妖精がいる世界 4.仮面の下






 夜空に舞う白銀の妖精。
 巨大な月の後光を受けたシルエットは、可憐な少女の姿をかたどっていた。
 風にそよぐ長い銀髪と、スラリとした手足。
 薄紫色の蝶を模した仮面で素顔を隠しているが、怜悧な眼差しと上品な口元は、麗しい美少女であることを想像させる。
 身を包む衣装は誇り高き少女騎士を思わせ、胸には大きなリボン。 可愛らしいバックルと、高貴なグローブとブーツを履いている。
 そして、右の手には装飾美しいレイピアを携えていた。
 短く翻るスカートから伸びる太腿は、月光に照らされることで艶やかな光を跳ね返し、やがてゆっくりと、屋根の上から飛び降りた。

「怪傑・シルバープリンセス。 今宵もうら若き少年少女を助けるため、個人的に参上」

 音もなく降り立ったところは、今しがた人身売買が行われていたステージの真上。 自警団の男、富豪、奴隷、商人、様々な視線が一斉に予定外の出演者に向けられていた。

「現れたなシルバープリンセス、今日こそはその首貰い受ける」

 定番化されたセリフ。 小太りの商人が青筋を立てて憤懣すると、それを見て怪傑は微笑み、ふぅっとこめかみに指を置いた。

「相も変わらずワンパターンなやつらだな、いいよ、まとめて相手してあげる。 ・・・・・・ かかってこい」

 怪傑は軽やかなステップを踏む。 一斉に飛びかかる男たちの剣や斧をひらりとかわし、一人ずつその意識を刈り取っていく。
 怪傑が扱うレイピアは、そもそも刃がないので殺生能力はないが、二、三日動けなくするだけの力はあった。

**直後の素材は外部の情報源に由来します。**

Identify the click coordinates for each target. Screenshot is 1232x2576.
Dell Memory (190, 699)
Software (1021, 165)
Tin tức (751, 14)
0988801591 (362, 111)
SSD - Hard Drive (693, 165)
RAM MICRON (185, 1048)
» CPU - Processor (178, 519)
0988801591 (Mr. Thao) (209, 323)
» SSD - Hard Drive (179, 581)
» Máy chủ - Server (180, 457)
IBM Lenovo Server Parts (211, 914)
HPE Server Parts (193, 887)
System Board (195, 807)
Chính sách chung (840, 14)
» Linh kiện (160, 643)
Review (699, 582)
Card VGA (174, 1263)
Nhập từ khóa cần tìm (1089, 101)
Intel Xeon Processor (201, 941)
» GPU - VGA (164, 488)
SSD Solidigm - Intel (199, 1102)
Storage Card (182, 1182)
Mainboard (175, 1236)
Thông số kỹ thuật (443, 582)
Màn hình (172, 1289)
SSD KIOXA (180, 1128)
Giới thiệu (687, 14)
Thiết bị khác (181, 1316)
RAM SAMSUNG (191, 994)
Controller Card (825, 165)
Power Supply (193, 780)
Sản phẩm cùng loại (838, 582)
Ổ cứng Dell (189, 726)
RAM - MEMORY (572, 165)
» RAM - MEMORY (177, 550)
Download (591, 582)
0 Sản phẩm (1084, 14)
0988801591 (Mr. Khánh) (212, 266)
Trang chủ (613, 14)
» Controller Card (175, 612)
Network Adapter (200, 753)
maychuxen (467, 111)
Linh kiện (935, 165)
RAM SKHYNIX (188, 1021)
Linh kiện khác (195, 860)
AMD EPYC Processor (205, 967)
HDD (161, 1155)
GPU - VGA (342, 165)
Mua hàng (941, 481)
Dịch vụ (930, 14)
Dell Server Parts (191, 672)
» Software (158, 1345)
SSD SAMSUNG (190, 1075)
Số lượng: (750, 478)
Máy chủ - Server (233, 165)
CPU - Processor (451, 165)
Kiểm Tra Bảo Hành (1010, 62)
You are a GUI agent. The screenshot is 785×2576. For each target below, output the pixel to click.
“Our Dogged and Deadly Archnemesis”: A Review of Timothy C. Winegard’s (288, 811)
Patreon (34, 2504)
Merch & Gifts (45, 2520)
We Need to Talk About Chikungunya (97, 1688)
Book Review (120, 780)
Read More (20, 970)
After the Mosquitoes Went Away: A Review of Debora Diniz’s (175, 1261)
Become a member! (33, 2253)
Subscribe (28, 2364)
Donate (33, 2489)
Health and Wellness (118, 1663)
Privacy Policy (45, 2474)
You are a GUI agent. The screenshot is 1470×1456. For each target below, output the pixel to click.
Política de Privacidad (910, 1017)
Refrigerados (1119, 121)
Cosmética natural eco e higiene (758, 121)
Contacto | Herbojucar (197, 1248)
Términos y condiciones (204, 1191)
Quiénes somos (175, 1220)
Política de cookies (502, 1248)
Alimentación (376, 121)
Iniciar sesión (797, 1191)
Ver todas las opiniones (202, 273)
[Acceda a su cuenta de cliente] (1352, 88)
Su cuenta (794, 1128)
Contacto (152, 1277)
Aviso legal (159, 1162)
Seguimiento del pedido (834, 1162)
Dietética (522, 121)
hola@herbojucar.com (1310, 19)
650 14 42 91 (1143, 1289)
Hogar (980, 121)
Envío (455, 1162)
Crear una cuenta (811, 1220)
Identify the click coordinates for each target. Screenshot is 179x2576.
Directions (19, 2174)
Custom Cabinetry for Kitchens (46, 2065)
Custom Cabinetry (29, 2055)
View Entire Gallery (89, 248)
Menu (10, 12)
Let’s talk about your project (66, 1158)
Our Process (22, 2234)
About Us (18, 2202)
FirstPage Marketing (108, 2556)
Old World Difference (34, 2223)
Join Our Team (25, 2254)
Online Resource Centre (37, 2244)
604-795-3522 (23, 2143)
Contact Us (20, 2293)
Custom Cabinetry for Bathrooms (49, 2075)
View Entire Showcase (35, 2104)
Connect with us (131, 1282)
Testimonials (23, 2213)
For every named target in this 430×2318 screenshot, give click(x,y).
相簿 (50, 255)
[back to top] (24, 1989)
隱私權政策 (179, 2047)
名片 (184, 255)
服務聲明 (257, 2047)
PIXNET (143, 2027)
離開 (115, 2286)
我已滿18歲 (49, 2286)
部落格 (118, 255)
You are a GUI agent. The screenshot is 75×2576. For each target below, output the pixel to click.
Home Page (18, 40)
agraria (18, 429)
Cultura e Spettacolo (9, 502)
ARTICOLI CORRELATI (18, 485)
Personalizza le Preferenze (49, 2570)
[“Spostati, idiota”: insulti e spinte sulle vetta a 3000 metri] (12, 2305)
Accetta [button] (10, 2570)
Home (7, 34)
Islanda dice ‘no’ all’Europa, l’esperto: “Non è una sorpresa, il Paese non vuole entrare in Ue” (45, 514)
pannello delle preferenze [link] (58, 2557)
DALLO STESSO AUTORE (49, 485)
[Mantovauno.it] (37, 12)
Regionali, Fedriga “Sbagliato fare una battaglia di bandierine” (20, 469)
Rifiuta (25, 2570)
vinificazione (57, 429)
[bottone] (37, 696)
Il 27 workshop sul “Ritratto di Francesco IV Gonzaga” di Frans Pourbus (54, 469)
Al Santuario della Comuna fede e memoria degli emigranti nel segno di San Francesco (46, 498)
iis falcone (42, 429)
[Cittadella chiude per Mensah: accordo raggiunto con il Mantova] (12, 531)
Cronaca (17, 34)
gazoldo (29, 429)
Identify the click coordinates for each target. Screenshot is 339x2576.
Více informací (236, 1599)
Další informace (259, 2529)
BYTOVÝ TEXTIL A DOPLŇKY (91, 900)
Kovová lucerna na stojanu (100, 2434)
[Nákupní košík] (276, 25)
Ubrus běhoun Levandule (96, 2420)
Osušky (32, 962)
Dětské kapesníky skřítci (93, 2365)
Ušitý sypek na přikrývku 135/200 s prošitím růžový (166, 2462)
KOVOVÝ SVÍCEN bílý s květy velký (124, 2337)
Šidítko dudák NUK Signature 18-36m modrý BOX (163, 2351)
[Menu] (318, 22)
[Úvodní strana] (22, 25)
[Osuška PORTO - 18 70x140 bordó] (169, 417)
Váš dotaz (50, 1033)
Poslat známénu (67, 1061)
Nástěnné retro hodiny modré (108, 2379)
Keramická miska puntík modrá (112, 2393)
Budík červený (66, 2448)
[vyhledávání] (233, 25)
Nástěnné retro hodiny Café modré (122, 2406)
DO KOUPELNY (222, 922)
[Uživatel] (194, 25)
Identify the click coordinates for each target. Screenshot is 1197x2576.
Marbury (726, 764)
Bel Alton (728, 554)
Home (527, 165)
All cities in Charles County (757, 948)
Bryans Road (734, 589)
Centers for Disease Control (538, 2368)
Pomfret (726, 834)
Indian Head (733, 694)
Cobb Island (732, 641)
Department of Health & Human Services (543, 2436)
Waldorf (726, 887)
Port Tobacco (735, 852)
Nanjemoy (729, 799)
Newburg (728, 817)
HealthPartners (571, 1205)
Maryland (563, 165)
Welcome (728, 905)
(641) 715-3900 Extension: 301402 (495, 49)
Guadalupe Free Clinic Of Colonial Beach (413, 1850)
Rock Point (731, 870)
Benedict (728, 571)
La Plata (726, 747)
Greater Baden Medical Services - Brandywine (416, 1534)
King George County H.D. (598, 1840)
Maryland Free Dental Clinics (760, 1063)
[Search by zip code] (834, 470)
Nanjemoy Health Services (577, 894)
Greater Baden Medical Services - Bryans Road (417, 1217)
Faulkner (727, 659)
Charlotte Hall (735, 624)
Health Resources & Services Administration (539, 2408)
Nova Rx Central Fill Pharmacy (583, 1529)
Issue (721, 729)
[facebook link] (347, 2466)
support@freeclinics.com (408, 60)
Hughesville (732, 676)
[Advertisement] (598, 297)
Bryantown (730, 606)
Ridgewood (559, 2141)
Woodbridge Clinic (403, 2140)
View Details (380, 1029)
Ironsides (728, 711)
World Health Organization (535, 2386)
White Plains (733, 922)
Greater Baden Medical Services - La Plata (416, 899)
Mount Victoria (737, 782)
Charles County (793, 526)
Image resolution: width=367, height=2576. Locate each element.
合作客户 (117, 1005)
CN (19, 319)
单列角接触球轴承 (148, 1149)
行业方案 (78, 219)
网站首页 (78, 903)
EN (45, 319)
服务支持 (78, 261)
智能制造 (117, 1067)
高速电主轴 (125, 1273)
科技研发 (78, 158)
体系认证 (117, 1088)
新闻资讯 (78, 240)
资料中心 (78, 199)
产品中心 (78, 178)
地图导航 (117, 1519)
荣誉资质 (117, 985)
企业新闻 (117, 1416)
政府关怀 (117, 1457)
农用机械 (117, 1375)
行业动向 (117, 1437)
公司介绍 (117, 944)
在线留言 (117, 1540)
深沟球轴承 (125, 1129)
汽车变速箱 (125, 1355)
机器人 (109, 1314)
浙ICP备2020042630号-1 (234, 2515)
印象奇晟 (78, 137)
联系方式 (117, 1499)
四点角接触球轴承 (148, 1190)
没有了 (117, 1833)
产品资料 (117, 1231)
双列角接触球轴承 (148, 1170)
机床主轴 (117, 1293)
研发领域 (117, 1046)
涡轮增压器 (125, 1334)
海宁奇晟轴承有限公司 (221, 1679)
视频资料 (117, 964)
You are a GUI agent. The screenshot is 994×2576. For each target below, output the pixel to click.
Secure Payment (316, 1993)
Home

「お、おのれ〜、そんなふざけた玩具なんぞ使って・・・・・・ 余裕のつもりか?」

「蝶は誰も傷つけない。 風に乗り、美しき花から花へと渡るだけ」

「いちいち背中がかゆくなるようなセリフをいいやがって、この!」

「アハハハハ、後ろから奇襲するのに声をかけるお馬鹿さんがいるみたいだね!」

 笑顔を振りまき、スカートとマントを同時になびかせる。 優雅かつ華麗にバク転宙返りを決めると、屈強な男たちはバッタバッタと倒れていく。
 宣言通り。 誰の命も奪わずに怪傑は、悠然と奴隷の少年少女たちを解放していった。

「ケガはない?」

「は、はい」

「うふっ、もう大丈夫だよ」

「ありがとうございます」

 仮面の下から覗く美しき瞳に、心を奪われる少年少女たちは少なくない。
 奴隷商人たちも周りの取り巻きたちも、自慢の用心棒たちがあっけなく倒されたことを目の当たりにして言葉が出ない。 それに自ら怪傑に立ち向かう勇気も甲斐性もないので、歯痒そうにその救出劇を見届けるしかなかった。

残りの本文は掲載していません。